| Konu: | Askeri Ceza Kanunu ile Bazı Kanunlarda Değişiklik Yapılmasına Dair Kanun Teklifi münasebetiyle |
| Yasama Yılı: | 4 |
| Birleşim: | 95 |
| Tarih: | 23.06.2021 |
OYA ERSOY (İstanbul) - Sayın Başkan, Genel Kurulu saygıyla selamlıyorum.
Söz aldığım teklifin 6'ncı maddesinde, Genelkurmay Başkanının, kuvvet komutanlarının görevleriyle ilgili suçlardan dolayı yargılanmaları Cumhurbaşkanının takdirine ve keyfine bırakılıyor. Ama sadece bu kadar değil, daha önemli bir konu var, Rüşvet ve Yolsuzluklarla Mücadele Yasası'nın 17'nci maddesi de araya sokulmuş. Yargıtay cumhuriyet başsavcılığı 6,5 milyon yurttaşın oyunu alan ve bu ülkenin en büyük 3'üncü partisi hakkında talimatla kapatma davası açarken kuvvet komutanlarının ve Genelkurmay Başkanının hakkında irtikâp, rüşvet, zimmet, görev sırasında veya görevinden dolayı kaçakçılık, resmî ihaleye fesat karıştırma gibi suçlar isnat edildiğinde Cumhurbaşkanının iznine tabi tutulacak. Buna niye ihtiyaç duydunuz? Yarın yine biz bu konuda FaceTime görüşmelerden mi bilgi alacağız? Bu konuda bizzat bu Meclisi bilgilendirin derim.
Şimdi, şunu sormak istiyorum: Siyaset nedir? Muhtelif tanımları var. Siyaset, belli bir toplumda çatışma hâlinde olan düşüncelerin uzlaştırılması faaliyetidir. Bir başka tanımı, devlet işlerini düzenleme ve yürütme sanatıyla ilgili özel görüş ve anlayış olarak geçiyor. Osmanlı'da "siyaset" denince, atın idare edilmesi anlaşılıyormuş. Siyaseti nasıl tanımlarsanız tanımlayın, yaparken vazgeçilmez olan şeylere ihtiyaç var. Ne bunlar? Akla ihtiyaç var, bilgiye ihtiyaç var ve ikna edici yol ve yöntemlere ihtiyaç var. İşte tam da bu noktada bugünün iktidar sahiplerinin hiçbirinde bunların hiçbir özelliği yok. Peki, akıl, bilgi ve ikna edici yöntemi olmayanlar siyaset yapamaz mı? Yapar tabii. Nasıl yapıyor peki, neyle yapar? Korkuyla, zorbalıkla, yalan ve manipülasyonla siyaset yapar. İşte, siz, tam da bunu yapıyorsunuz. Kadınlardan korkuyorsunuz, o nedenle AKP Genel Başkanı bir gecede "İstanbul Sözleşmesinden çıktım." diye karar verebiliyor ve siz de hem ondan korktuğunuz için hem de kadınlardan korktuğunuz için bu kararı destekliyorsunuz çünkü akıl ve bilgi olmadan kadınları ikna edemezsiniz.

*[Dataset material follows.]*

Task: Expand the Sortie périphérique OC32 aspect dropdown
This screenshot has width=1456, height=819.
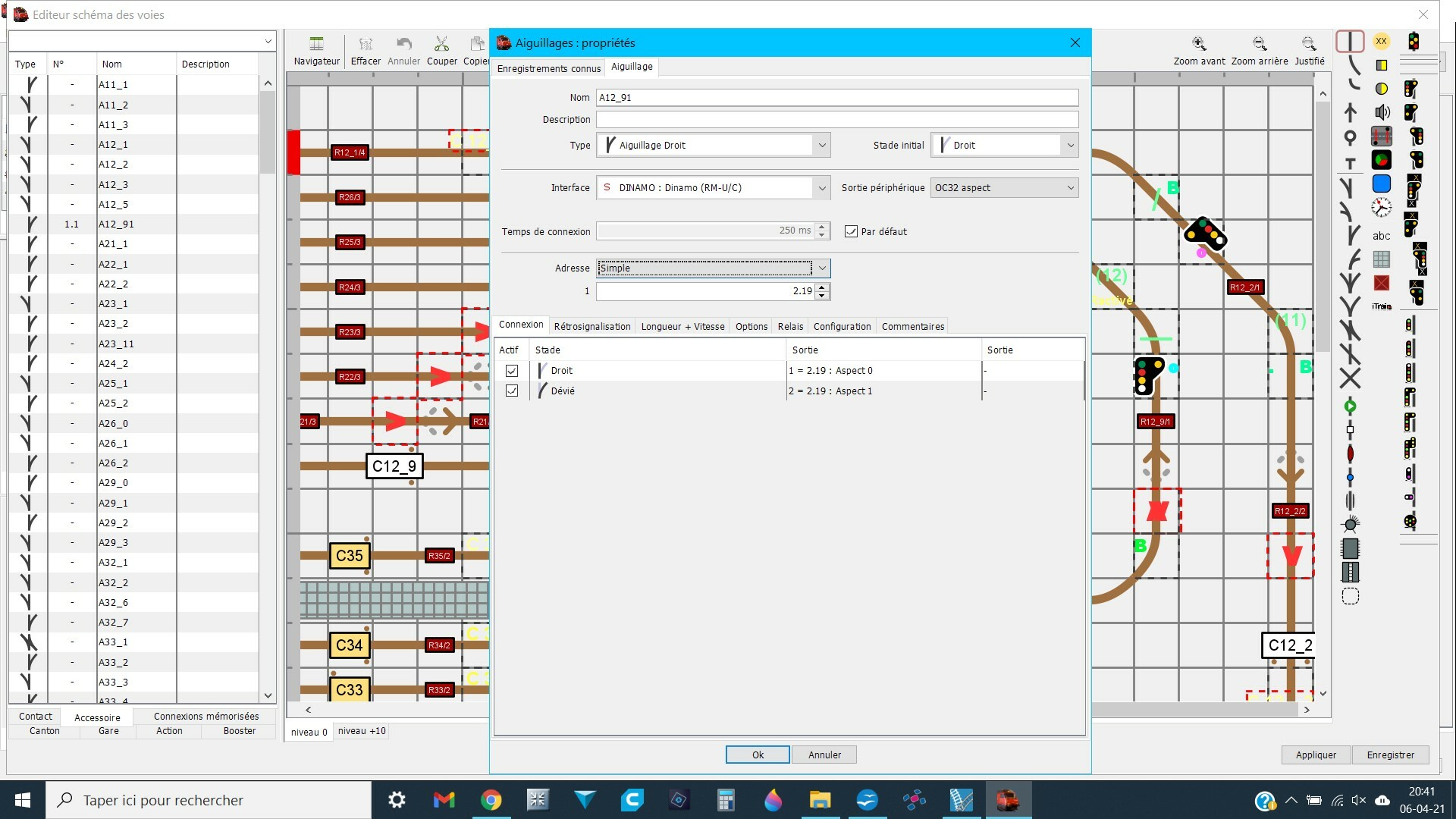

Yıllardır Kürt halkını ikna edemediniz, HDP'den vazgeçiremediniz. Yalan ve zorbalık siyasetiniz yetmedi, şimdi yargıyı tetikçi olarak kullanıp HDP'yi siyaset sahnesinden dışlamayı hedefliyorsunuz. HDP'yi kapatma davası ne biliyor musunuz? AKP ve MHP'nin siyasi başarısızlığının, aczinin itirafı ve ifşasıdır. Diyorsunuz ki: "Biz HDP'yle baş edemiyoruz, bir gerekçe uydurup kapatacağız." Korkunun siyasi ecele faydası yok, bunu söyleyeyim.
Selahattin Demirtaş beş yıldır tutsak. Neden? Çünkü, sarayda oturan tek adam, onunla meydanlarda, sokaklarda baş edemedi; siyasi rakibini aklıyla, bilgisiyle alt edemeyeceği için cezaevine gönderdi. Peki, uydurma tanıklarla, uydurma gerekçelerle baş edemediğiniz siyasetçiler cezaevine gidiyor; kasaba meydanlarında, ara sokaklarda linç girişimine maruz kalan Sayın Kemal Kılıçdaroğlu ve sevgili Barış Atay'a yapılan saldırılar da siyaset kapsamında mıdır?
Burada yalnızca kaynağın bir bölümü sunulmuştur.